It’s that time of year — RCs are abuzz with visions of Field 3 projects that will turn into the next overnight (or at least over-semester) success, while a sizable number of ECs continue their network searches (on a now fairly beaten track) to find the right startup gig for next year. At a WSA Fireside Chat last week, Jules Pieri shared a different, wizened view of what success looks like in a startup, or in a ‘small business’ as they were known when she graduated HBS in 1986.

The lessons for entrepreneurs that emerged from Pieri were:

  1. Go big: make it worth your time.
  2. Expect it to take time: Pieri’s view is that anything worth doing will take 5-10 years. It may even take a lifetime. But given her dedication to her vision, and the big problem she is trying to solve, that’s okay with her.
  3. Know what matters: Early on, as a cash strapped start up, you can’t do everything so you need to be clear about what matters most. For Pieri this was the trust of the Makers: ‘I never wanted to have to apologize to a Maker.
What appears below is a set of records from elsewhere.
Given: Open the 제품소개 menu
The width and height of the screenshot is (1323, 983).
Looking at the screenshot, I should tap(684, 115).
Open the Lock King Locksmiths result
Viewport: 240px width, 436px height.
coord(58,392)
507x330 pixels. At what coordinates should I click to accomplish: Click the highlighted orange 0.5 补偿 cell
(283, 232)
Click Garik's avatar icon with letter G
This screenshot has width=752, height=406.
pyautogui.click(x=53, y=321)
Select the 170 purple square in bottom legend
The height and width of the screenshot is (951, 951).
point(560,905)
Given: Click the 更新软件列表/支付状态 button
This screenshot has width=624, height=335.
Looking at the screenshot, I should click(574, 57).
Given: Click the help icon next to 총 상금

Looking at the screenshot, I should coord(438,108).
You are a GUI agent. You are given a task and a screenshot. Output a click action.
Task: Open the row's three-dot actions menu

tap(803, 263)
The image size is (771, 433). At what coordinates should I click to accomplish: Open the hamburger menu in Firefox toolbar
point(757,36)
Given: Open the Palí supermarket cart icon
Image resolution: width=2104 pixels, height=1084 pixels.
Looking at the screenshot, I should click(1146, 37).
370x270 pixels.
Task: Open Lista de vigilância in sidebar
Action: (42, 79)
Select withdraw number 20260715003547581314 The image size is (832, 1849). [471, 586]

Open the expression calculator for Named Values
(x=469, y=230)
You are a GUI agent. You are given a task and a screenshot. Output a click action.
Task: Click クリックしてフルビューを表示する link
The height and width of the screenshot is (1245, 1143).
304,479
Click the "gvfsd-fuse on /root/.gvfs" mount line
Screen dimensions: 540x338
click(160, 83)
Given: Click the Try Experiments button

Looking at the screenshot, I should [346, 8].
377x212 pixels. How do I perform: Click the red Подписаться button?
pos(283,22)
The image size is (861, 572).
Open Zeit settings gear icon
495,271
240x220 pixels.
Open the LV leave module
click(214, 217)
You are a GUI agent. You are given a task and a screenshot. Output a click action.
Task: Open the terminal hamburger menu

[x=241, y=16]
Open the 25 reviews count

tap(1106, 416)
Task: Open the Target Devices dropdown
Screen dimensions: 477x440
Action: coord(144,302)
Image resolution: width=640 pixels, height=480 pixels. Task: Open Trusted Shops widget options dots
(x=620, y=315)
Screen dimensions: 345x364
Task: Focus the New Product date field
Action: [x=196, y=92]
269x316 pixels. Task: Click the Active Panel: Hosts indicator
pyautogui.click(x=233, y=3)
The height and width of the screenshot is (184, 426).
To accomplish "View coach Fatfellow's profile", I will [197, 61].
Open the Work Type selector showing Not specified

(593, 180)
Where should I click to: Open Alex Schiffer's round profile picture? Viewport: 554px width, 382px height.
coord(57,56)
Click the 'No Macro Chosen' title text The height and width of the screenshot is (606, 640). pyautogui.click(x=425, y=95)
I would apologize to everyone else, but we had to do right by the Makers because the trusting relationship with our Makers is the core of The Grommet.’
  4. Have a vision and make sure it’s your vision: ‘Imitative start ups are fatally flawed’, says Pieri, ‘if you’re not the lead dog then how do you know why or when you need to turn left?’ Instead Pieri lives two years in the future, always planning for what’s next in the pursuit of her vision.
  5. Be confident in your vision: The most striking thing about Pieri is her unwavering confidence in her vision – it is infectious and no doubt has been a key success factor in The Grommet’s hard-won success.